You buy a plastic dart gun, and you wnt to find its max. horizontal range. you shoot the gun straight up, and it takes 4s for the dart to land back at the barrel. What is the maximum horizontal range of your gun?

I got the initial velocity, which is 19.6 m/s. I know I have to incorporate vectors. The initial velocity in the horizontal direction is 19.6m/s (cos x) and in the vertical direction it is 19.6m/s (sin x). Assuming x is the magnitude of the angle. I know that the total displacement in the vertical direction is 0.

Thanks so very much.

2. Oct 5, 2005

### hotvette

Hint: What value for the angle x will produce the maximum range?

Last edited: Oct 5, 2005
3. Oct 5, 2005

### whozum

Your $\vec{v_i}$ vector points at whatever direction you fire at. To fire for maximum distance you want to fire at a 45 degree angle to the horizontal, which means you'll have velocity vector [itex] \vec{v_i} = 19.6m/s @ 45 \ deg [/tex]. Find how far that goes.

4. Oct 6, 2005

### TickleMeElma

Thank you so much for your help - yeah, somehow, I missed the sample problem that dealt with the apparently widely-known concept of 45 degrees being the angle that yields the max horizontal replacement. Went back and reworked it with your suggestions and those of the book and got ~39m. :)

5. Oct 6, 2005

### hotvette

It can be sort of intuitive. If the angle is 90 (i.e. straight up), the range is zero. If the angle is zero, the range is zero. Thus, by reasoning, the max would be 1/2 way between the two, or 45 degrees.

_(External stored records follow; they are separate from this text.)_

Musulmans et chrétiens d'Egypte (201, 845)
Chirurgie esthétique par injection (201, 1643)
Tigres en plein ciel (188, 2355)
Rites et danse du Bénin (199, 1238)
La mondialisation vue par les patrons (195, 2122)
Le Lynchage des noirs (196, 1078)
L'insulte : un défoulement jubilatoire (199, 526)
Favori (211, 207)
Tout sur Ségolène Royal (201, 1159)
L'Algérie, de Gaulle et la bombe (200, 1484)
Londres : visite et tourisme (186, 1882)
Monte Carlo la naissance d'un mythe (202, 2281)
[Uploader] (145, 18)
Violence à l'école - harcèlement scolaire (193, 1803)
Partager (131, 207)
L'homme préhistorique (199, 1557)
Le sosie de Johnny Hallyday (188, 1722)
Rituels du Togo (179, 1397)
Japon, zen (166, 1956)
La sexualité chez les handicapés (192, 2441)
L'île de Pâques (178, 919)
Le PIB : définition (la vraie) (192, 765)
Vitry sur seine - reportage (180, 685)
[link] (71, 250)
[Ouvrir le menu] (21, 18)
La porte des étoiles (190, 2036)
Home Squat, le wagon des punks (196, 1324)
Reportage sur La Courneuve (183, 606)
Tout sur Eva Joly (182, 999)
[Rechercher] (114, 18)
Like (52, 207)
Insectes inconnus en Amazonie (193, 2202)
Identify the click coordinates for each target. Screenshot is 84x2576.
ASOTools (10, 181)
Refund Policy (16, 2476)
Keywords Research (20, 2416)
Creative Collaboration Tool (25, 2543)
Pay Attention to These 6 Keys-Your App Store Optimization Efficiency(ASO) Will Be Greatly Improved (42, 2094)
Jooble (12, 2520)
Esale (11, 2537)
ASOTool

Actually, there is a rigorous way to prove it using the equations of motions for a projectile y(t) and x(t). By setting y = 0 and solving for t you get the time it takes to complete the motion. Using this t in the equation for x, you get what's called the range equation, which gives you x as a function of angle. Since you want max x, differentiate x with respect to theta, set it equal to zero, and solve for theta.